Location
- Country: Turkmenistan, Afghanistan, Pakistan, India
- Direction: north–south
- Start: Türkmenabat, Turkmenistan
- Passes through: Afghanistan
- To: Pakistan's Arabian Sea Coast
- Runs alongside: Trans-Afghanistan Gas Pipeline

General information
- Type: Oil
- Owner: Unocal Corporation

Technical information
- Length: 1,000 mi (1,600 km)
- Maximum discharge: 1 million barrels per day (~5.0×10^^{7} t/a)

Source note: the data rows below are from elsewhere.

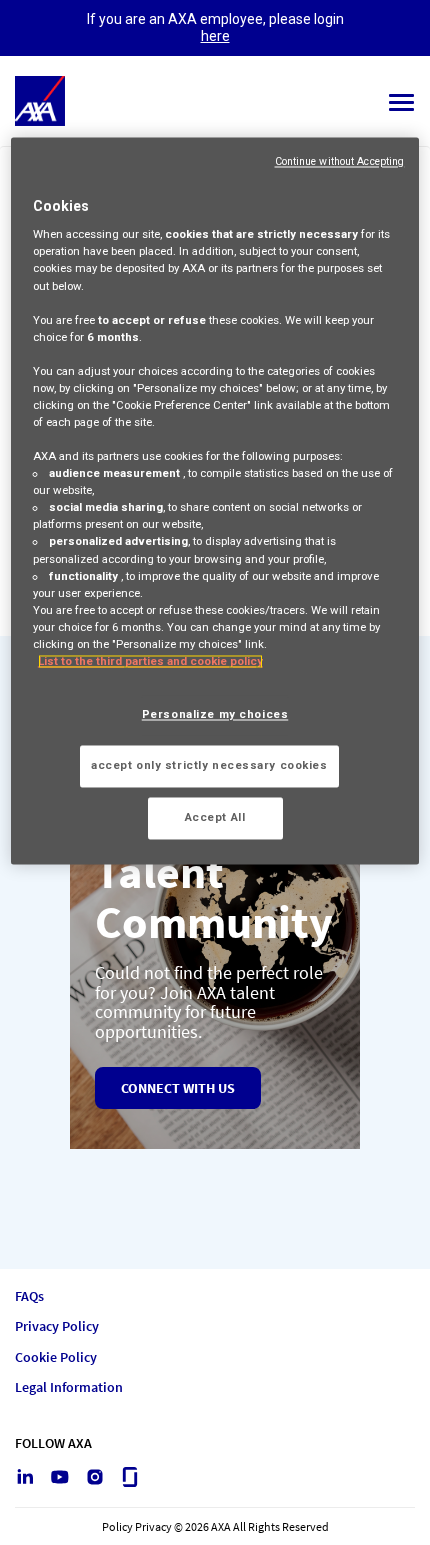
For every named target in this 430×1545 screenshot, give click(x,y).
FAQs (29, 1296)
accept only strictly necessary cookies (209, 765)
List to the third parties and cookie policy (150, 661)
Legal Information (69, 1387)
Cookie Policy (56, 1357)
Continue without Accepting (340, 161)
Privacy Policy (57, 1326)
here (215, 36)
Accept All (215, 817)
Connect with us (178, 1088)
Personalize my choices (215, 714)
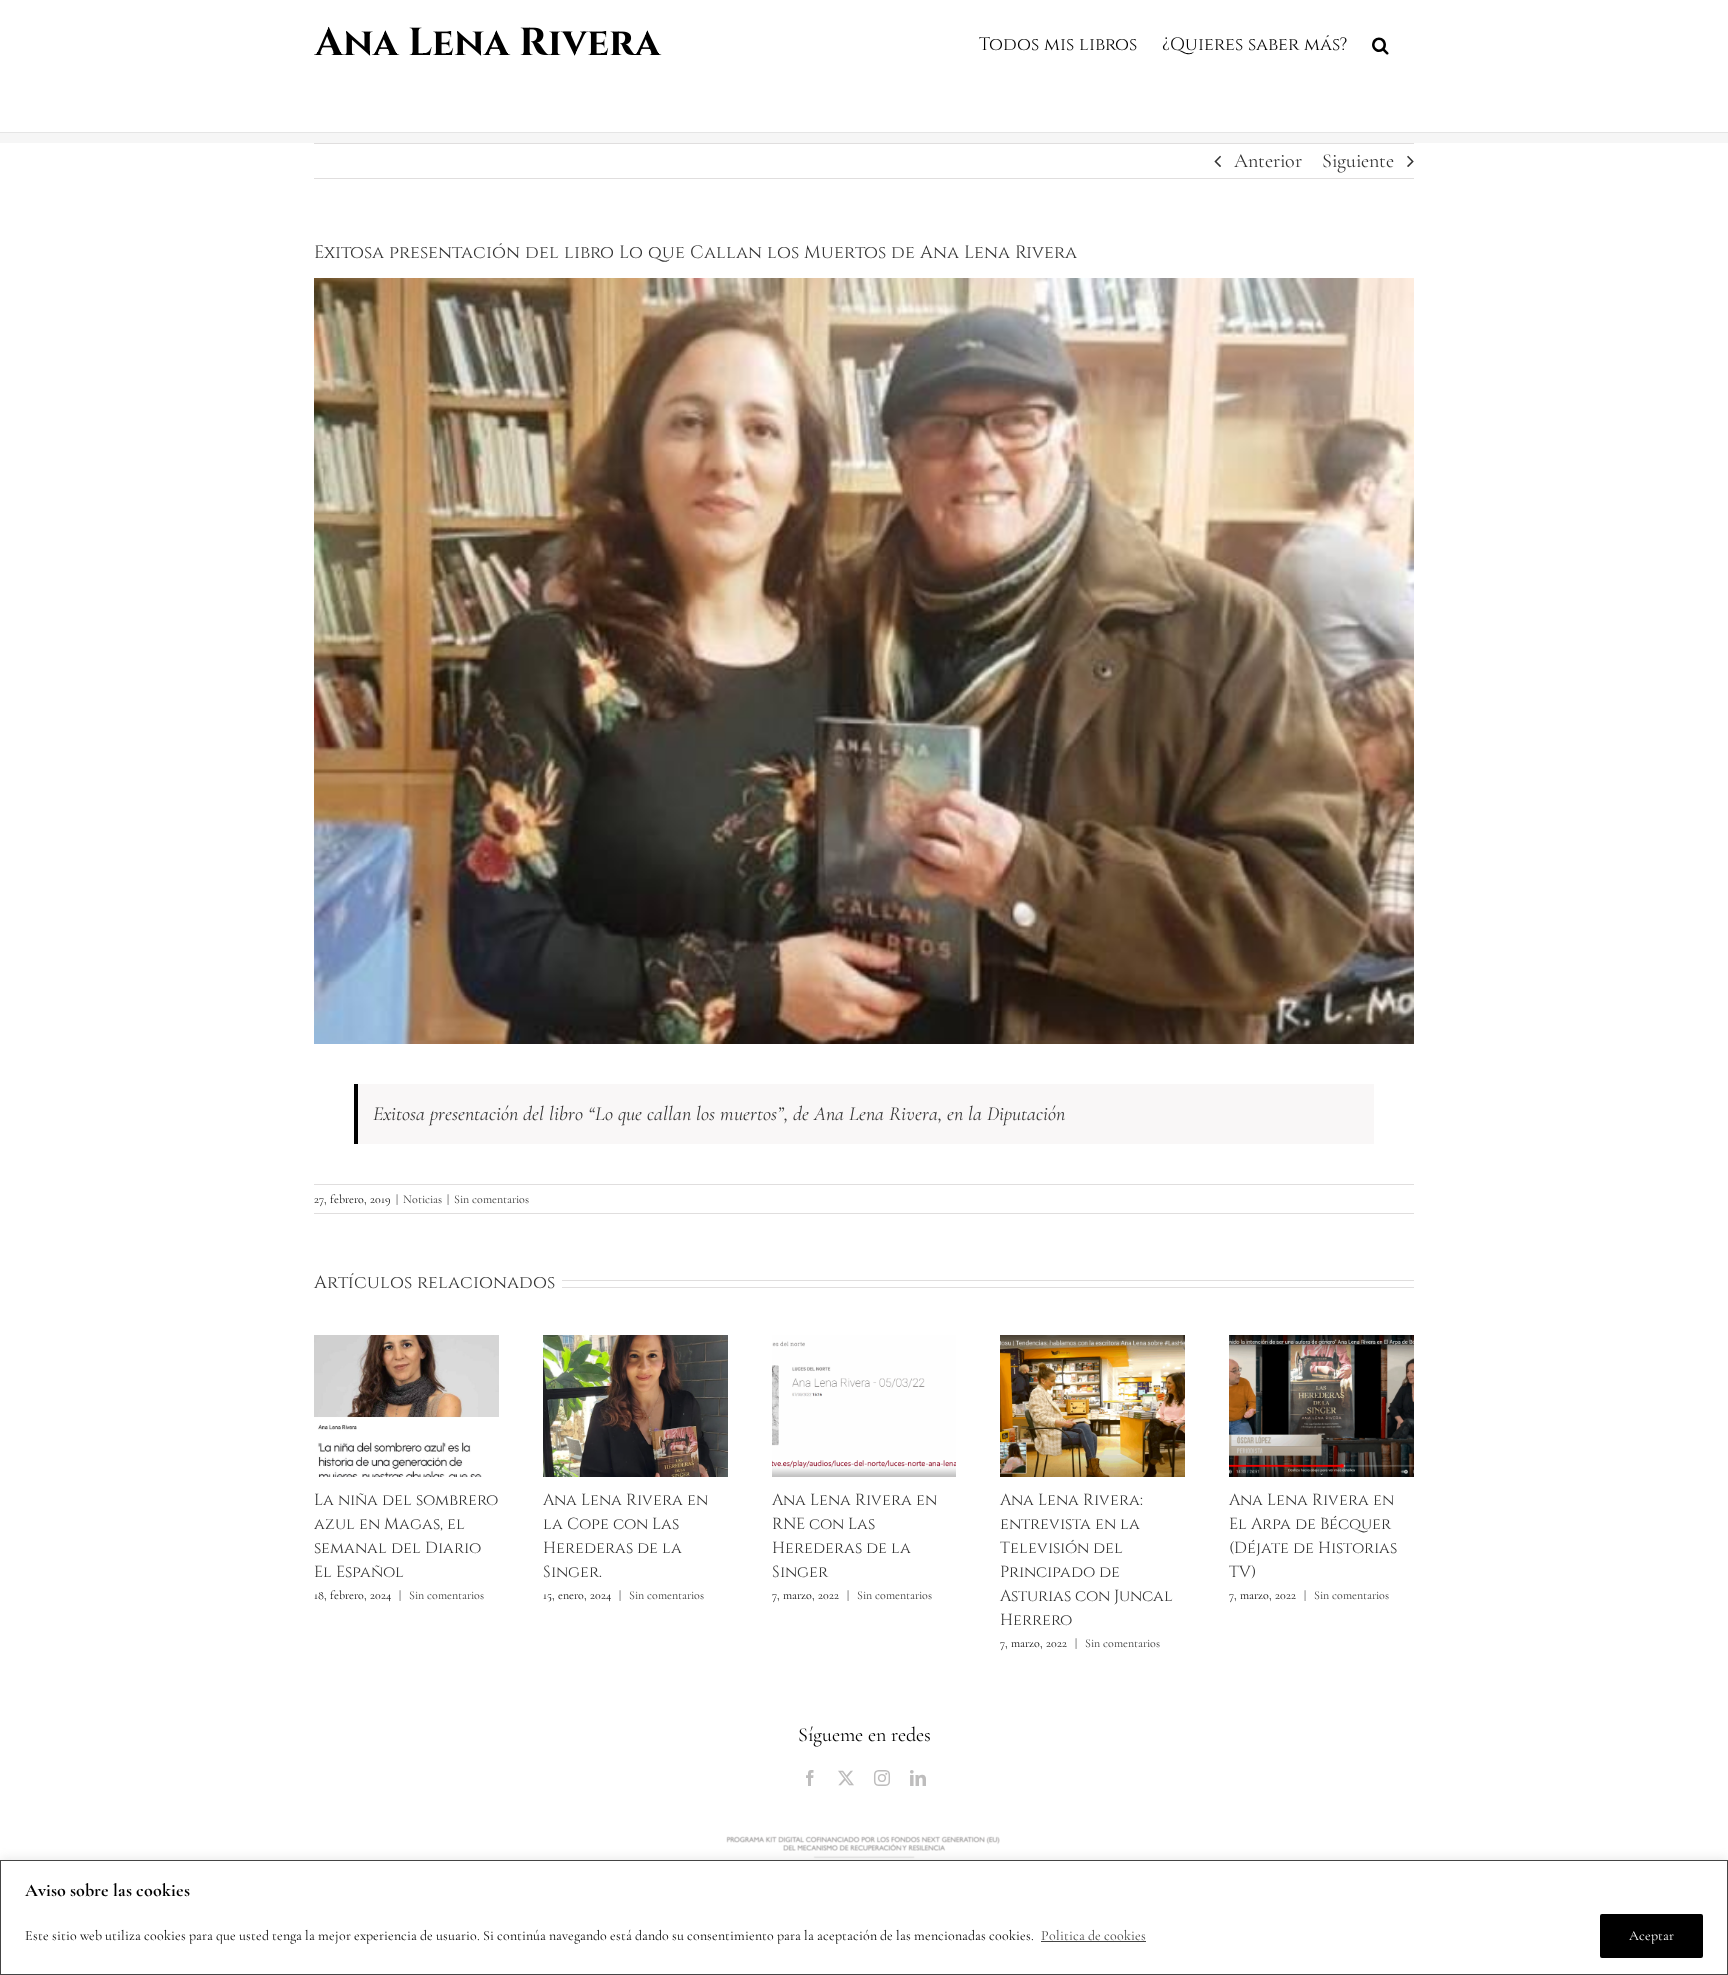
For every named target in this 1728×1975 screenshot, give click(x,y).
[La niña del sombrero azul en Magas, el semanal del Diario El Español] (406, 1347)
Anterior (1268, 161)
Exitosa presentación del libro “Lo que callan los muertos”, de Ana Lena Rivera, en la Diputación (719, 1114)
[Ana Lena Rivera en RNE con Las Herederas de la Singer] (864, 1347)
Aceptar (1651, 1935)
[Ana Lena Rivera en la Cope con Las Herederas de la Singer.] (635, 1347)
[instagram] (882, 1778)
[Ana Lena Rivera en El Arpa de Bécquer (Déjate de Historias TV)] (1321, 1347)
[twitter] (846, 1778)
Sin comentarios (491, 1199)
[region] (864, 1917)
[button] (1380, 42)
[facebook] (810, 1778)
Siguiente (1358, 161)
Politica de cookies (1093, 1935)
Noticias (422, 1199)
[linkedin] (918, 1778)
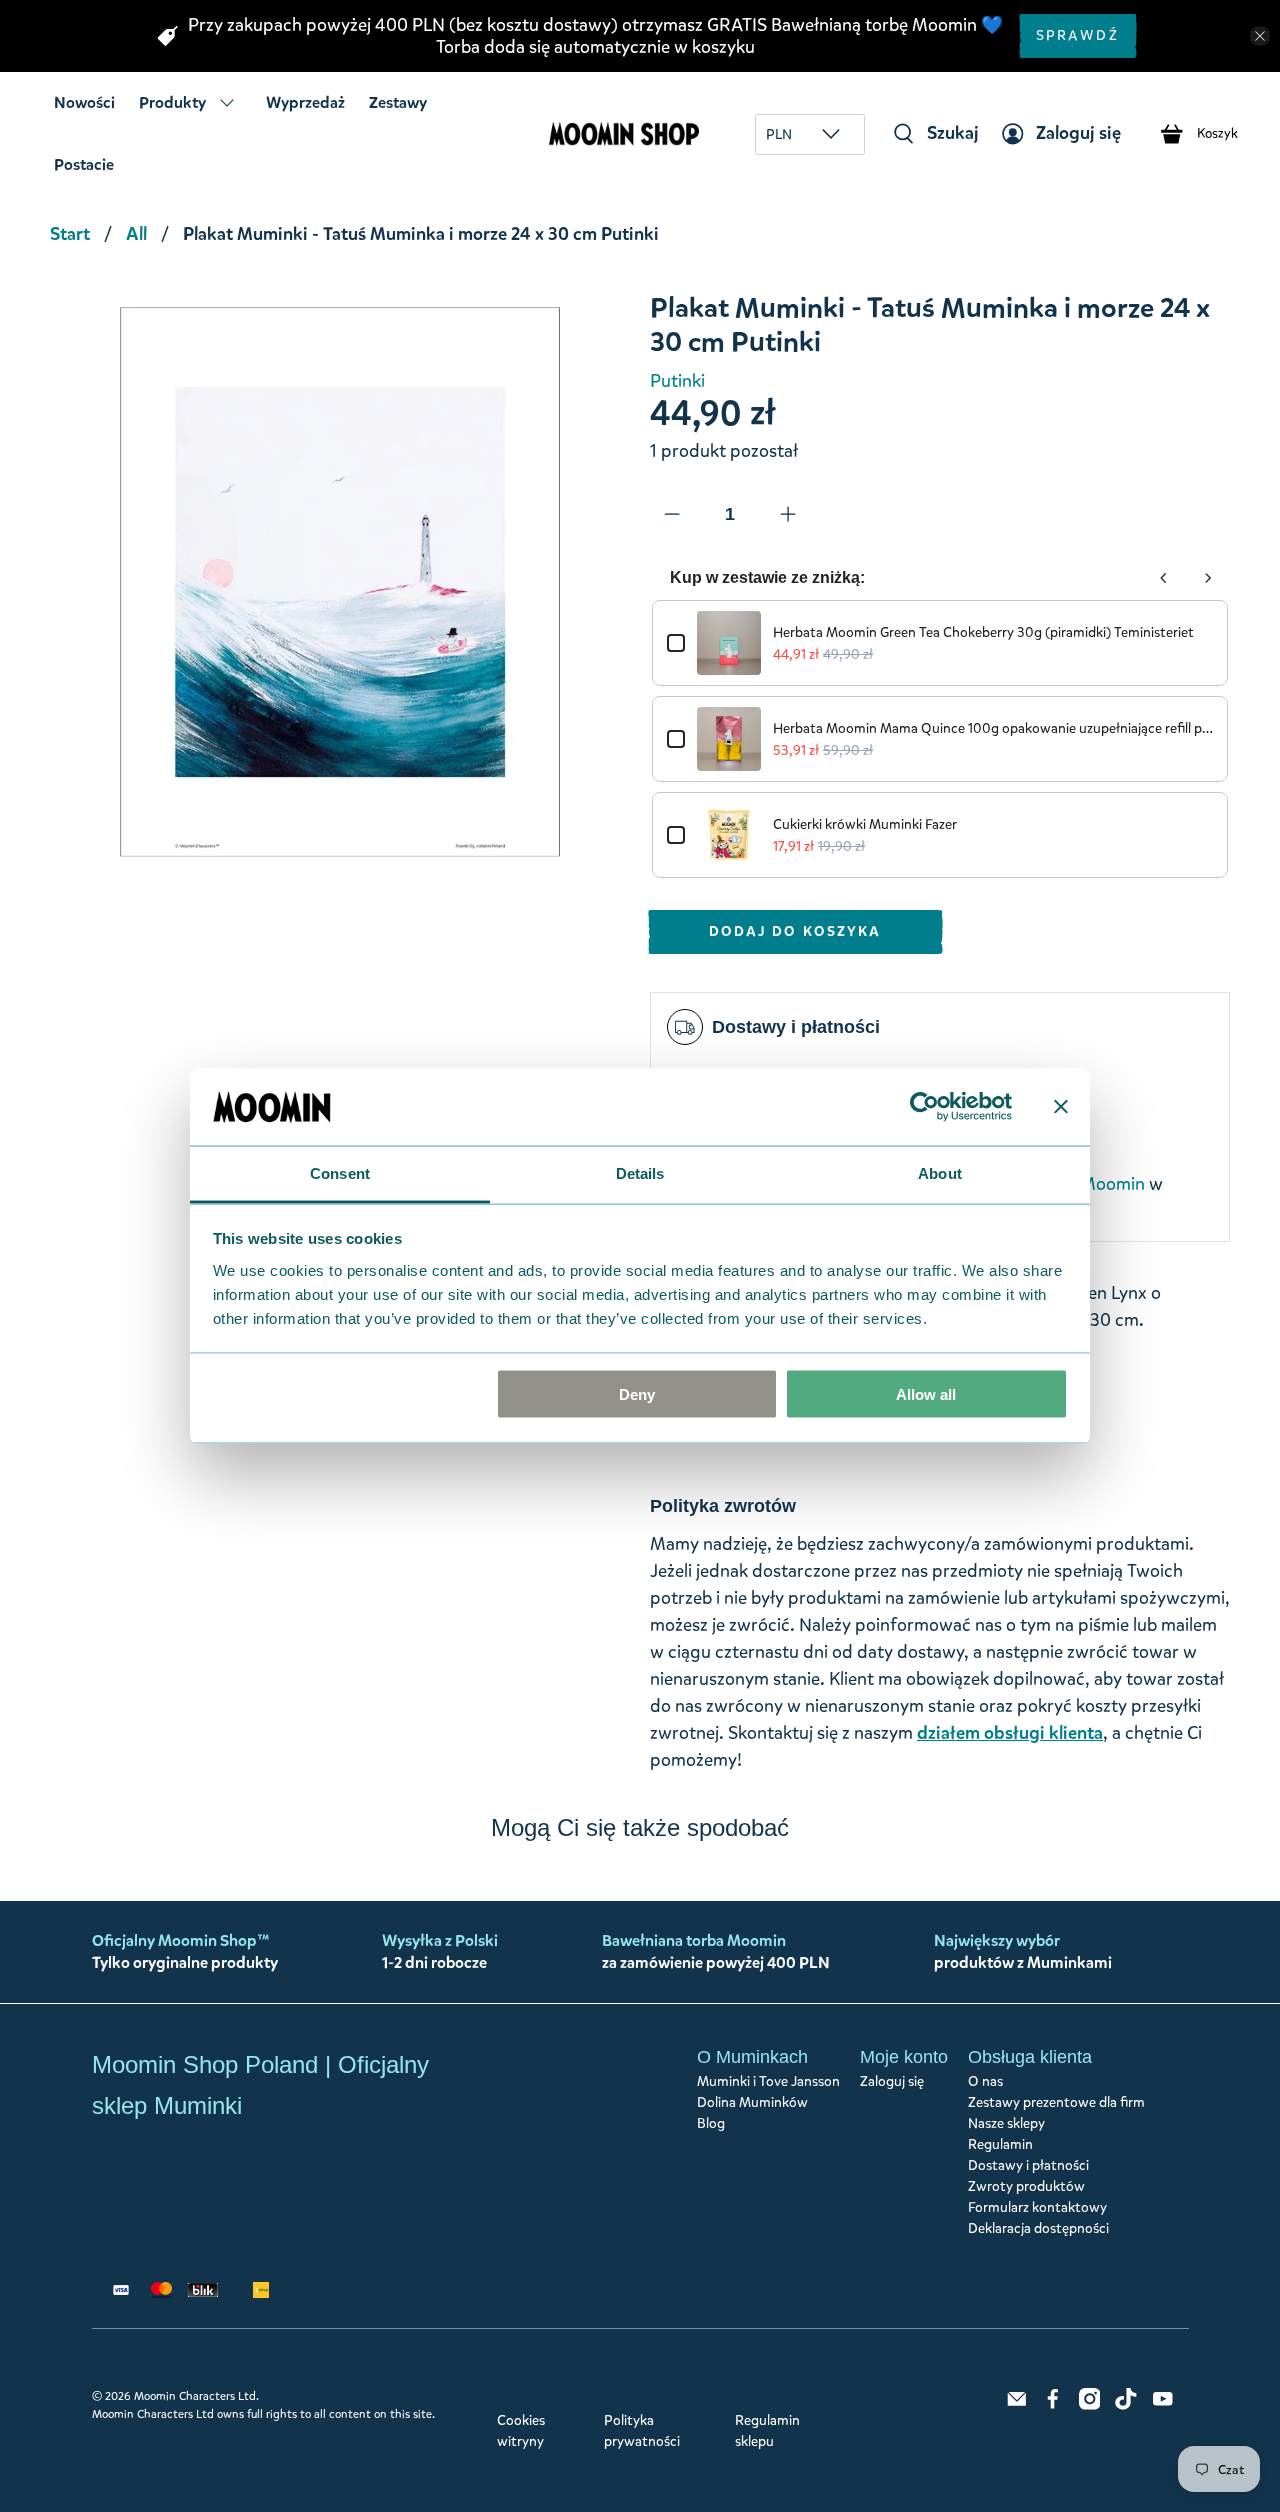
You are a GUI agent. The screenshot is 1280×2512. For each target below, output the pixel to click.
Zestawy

= Afghanistan Oil Pipeline =

Oil pipeline project in Asia

The Afghanistan Oil Pipeline was a project proposed by several oil companies to transport oil from the Caspian region and Central Asia through Afghanistan to Pakistan.

==History==
In the 1990s, the American Unocal Corporation, in addition to the Trans-Afghanistan Gas Pipeline, considered building a 1000 mi oil pipeline to link Türkmenabat in Turkmenistan to Pakistan's Arabian Sea coast. Through the Omsk (Russia) – Pavlodar (Kasakhstan) – Shymkent – Türkmenabat (Turkmenistan) pipeline, it would provide a possible alternative export route for regional oil production from the Caspian Sea. The pipeline was expected to cost US$2.5 billion. However, due to political and security instability at that time, the project was dismissed.

== Disputed theory ==
Some have proposed that the actual motive for the United States invasion of Afghanistan was Afghanistan's importance as a conduit for oil pipelines to Afghanistan's neighbouring countries, by effectively bypassing Russian and Iranian territories, and breaking the Russian and Iranian collective monopoly on regional energy supplies. Others have argued that the theoretical pipeline was not a significant reason for the invasion because most Western governments and their respective oil companies preferred an export route that went through the Caspian Sea to Azerbaijan then to Georgia and on to the Black Sea instead of one that goes through Afghanistan.